McAvoy plays the part of Dr Nicholas Garrigan, a young doctor who arrived in Uganda in the middle of a coup having fled from the opportunity and expectation to join his father’s GP practice. He’s an self-confident, arrogant chap, with an eye for the ladies.

Forest Whitaker’s Idi Amin comes to village where Garrigan is working. Even from that first appearance there’s something about his rhetoric that doesn’t ring true:

“All my life I never eat my food before my servants eat theirs”

After the President suffers a run in with a local cow on the way home, Garrigan is sought out to become his personal physician, a role that morphs into being Amin’s closest and most trusted advisor. But it’s all a bit of a laugh, an adventure to be enjoyed, with no worries and no regrets. While Garrigan is a fictitious character (pieced together from various sources), Amin is played as he was in life.

While Amin starts of affable, he tends to laugh at other people’s expense, and there are fleeting hints of menace and paranoia.

Garrigan sometimes looks like Joseph in Potiphor’s house, just without the ethical backbone. He takes a risk and speaks out, informing on a colleague. Then he struggles to reconcile his conscience with the consequences, one person’s death and his own inability to leave the country. Trapped, he starts to see how bad the suffering has become across Uganda.
Amin becomes increasingly erratic and distrustful.

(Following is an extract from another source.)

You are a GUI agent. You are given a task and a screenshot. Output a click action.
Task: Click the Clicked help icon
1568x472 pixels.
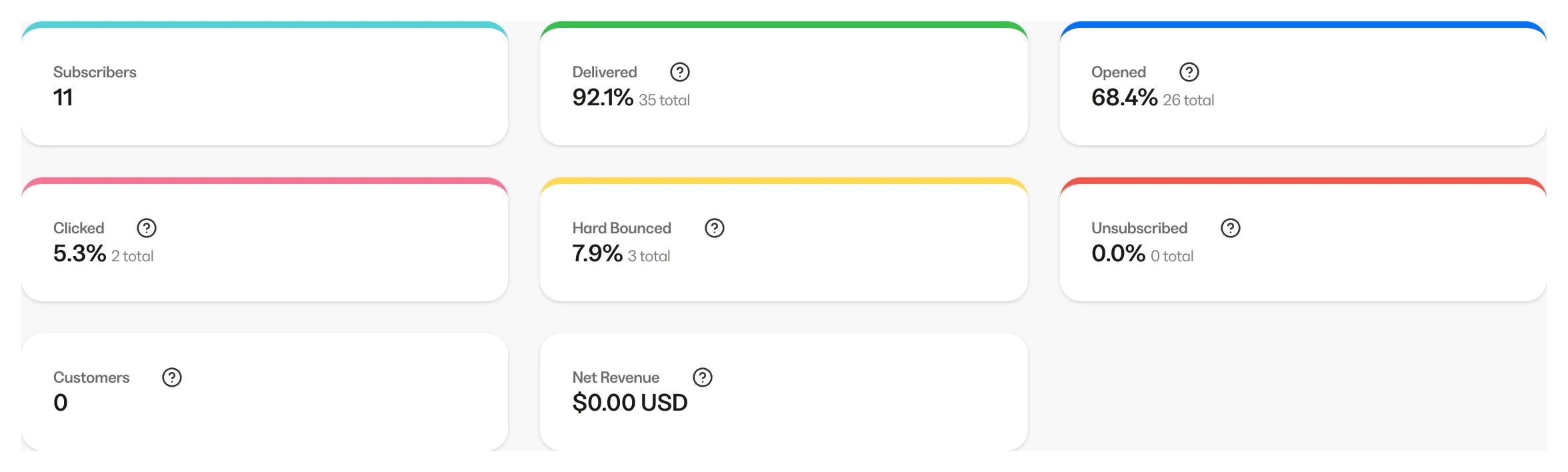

“You are my closest aide.”

“You are like my son.”

“You are nothing but a doctor”

Maybe not surprising since McAvoy is trying to poison the President and has just got his third wife pregnant!

The film asks questions about whether it’s possible to be at the heart of a government (or a company or charity) and be truly ignorant of evil that’s going on around you. Is it possible to be blind to the obvious? When does loyalty stop stretching and snap? At what point does being naïve switch to being complicit?

It’s not for the feint hearted—like Casino Royale, there’s a torture scene that makes you wriggle in your cinema seat— but if you’re brave then don’t miss it at your local cinema.